Hash Tables

Overview

Hash Tables allow you to do very quick lookup (random access) for unordered datasets. They go by several other names:

  • Maps / Hash Maps (C/C++)
  • Dictionaries (Python)
  • Associative Arrays (Bash)

Hash Functions

Hash functions are mathematical operations that take strings as input, and provide numbers as output.

  • Insert a unique string and get a unique number
  • Output is consistently linked to input (the function gives the same output every time)
  • Different inputs shouldnt map to the same output (collision)

A hash table simply uses a hash function to map strings into positions of an array.

Usecases

  • Need fast lookup for unordered (non-sequential) data

  • Preventing duplicate entries

  • Use as a cache (remember recently used data)

  • Model relationships between one object and another

Hash Collisions

We said that hash functions always map different keys to different slots. In reality, it's really hard to make a hash function where every input gives a different output.

Dealing with Collisions

The simplest way to deal with a collision is to replace the entry at a location with a linked list. Each overlapping entry would be contained in the list.

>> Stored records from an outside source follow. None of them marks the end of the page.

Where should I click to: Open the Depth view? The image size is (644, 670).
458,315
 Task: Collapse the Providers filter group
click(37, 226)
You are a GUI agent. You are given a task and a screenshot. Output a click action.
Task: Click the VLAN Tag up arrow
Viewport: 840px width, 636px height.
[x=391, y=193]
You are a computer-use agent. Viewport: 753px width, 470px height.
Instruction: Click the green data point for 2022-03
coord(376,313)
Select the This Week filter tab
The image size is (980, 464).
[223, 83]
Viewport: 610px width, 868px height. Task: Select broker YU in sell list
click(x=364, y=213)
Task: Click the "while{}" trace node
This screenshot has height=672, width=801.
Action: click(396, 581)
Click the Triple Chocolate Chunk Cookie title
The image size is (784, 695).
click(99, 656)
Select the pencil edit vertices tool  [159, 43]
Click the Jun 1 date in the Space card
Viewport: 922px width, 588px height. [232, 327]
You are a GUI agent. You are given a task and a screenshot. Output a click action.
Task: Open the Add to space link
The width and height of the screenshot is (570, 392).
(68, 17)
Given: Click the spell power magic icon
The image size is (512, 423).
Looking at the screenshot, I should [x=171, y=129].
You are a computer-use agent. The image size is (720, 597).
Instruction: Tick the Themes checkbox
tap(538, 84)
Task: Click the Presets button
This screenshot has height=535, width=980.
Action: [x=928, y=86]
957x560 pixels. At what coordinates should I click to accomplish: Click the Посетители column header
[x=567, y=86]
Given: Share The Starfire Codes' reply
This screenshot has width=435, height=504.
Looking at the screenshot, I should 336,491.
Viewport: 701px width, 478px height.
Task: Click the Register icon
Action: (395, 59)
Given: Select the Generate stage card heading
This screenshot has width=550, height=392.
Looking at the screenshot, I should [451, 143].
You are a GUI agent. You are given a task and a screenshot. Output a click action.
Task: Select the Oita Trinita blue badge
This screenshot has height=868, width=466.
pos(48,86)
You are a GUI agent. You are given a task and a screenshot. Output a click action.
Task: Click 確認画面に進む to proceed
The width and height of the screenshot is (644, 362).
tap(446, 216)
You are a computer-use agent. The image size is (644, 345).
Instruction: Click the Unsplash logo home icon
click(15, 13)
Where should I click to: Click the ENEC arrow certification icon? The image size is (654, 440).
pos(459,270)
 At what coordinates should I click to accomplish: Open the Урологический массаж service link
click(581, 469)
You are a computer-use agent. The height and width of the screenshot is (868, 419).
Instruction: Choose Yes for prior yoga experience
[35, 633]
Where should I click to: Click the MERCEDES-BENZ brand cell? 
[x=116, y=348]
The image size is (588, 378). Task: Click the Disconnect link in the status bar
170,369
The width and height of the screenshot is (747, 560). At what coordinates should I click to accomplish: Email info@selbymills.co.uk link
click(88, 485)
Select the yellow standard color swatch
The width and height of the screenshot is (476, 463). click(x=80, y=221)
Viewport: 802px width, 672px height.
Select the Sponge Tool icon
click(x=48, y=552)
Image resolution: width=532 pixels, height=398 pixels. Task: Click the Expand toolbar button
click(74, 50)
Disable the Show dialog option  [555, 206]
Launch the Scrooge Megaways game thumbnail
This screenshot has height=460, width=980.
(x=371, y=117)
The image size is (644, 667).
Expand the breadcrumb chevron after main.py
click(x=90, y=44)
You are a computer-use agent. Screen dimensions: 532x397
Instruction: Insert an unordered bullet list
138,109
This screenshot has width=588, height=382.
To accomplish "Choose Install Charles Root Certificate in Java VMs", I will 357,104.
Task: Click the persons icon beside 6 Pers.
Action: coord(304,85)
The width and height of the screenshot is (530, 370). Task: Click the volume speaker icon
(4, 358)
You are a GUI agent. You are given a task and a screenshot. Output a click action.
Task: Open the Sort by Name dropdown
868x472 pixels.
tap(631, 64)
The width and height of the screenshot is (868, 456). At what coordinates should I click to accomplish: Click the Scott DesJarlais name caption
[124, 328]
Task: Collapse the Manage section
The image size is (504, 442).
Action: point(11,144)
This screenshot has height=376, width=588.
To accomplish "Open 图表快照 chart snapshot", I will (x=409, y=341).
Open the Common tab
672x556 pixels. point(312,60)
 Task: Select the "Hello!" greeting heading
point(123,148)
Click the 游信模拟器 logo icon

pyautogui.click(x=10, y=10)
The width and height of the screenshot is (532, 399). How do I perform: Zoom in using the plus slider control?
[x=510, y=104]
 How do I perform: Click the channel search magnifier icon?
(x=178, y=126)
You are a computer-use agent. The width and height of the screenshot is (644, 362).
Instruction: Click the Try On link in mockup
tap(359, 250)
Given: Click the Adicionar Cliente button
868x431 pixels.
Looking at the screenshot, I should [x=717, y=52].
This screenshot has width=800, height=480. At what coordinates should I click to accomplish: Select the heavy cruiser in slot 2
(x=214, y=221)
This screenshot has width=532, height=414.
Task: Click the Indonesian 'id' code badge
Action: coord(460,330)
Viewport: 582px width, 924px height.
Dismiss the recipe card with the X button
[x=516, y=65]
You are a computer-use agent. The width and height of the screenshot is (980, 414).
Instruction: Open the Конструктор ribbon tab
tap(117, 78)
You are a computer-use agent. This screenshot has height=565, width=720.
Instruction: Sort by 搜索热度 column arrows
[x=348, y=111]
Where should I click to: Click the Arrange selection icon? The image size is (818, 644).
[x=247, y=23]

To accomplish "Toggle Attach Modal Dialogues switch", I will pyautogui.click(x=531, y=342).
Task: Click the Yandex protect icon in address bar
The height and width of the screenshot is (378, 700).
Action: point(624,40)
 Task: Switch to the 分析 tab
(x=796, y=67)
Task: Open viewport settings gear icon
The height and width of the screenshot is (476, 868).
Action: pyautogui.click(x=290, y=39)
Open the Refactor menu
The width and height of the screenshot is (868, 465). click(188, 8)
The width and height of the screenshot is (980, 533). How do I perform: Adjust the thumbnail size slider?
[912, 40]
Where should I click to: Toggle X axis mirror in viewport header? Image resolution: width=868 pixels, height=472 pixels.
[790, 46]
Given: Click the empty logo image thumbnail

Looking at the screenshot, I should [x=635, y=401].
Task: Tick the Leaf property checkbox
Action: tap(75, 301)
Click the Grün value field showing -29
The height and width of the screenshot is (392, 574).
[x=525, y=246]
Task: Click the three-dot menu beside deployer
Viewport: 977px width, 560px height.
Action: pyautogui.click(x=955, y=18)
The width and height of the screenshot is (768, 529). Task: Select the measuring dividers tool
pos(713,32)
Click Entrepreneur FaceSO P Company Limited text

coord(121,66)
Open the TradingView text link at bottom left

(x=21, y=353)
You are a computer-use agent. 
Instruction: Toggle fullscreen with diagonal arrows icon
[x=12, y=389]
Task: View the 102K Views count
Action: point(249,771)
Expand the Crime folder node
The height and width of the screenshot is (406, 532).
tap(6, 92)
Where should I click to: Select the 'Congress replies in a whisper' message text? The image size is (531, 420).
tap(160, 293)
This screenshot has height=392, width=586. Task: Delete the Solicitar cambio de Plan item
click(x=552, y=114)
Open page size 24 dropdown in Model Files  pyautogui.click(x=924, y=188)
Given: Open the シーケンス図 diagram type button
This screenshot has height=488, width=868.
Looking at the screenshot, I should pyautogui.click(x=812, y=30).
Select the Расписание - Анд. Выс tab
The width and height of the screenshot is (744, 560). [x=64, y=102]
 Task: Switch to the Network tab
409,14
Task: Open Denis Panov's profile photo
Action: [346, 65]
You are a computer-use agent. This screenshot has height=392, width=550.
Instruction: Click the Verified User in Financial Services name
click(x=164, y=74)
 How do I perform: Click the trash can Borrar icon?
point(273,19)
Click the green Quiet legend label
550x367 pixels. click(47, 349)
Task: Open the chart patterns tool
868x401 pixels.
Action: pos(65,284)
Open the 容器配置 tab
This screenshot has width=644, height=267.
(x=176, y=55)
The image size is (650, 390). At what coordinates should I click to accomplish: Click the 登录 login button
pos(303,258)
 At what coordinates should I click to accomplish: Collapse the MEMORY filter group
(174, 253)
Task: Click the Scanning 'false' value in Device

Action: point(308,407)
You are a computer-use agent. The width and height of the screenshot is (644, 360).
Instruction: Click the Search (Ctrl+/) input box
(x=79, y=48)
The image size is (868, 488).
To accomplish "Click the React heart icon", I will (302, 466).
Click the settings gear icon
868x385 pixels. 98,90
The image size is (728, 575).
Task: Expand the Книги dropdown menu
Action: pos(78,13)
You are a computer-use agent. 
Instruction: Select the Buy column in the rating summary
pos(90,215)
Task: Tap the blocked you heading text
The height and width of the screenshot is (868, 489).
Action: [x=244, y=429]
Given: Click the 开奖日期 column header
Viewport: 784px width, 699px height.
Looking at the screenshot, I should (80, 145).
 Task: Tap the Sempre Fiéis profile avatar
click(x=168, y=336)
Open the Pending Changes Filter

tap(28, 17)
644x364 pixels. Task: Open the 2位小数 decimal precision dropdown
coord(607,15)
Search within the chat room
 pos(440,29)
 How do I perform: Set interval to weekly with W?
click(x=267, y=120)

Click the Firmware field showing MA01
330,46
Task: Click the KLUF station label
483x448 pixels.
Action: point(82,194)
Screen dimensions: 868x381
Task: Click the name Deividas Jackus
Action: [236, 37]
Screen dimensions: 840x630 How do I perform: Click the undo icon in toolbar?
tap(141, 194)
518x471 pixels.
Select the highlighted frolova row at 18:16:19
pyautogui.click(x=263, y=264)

Doing this too much can severly decrease the performance of the table, since you end up with a linked list, right?

Hash Table Performance

Average Worst
Search O(1) O(n)
Insert O(1) O(n)
Delete O(1) O(n)

To improve performance, we need to limit collisions:

  • Keep a low Load Factor
  • Use a good Hash Function (it should spread items around very evenly)

Load Factor

Load factor: (number_of_filled_slots / total_number_of_slots)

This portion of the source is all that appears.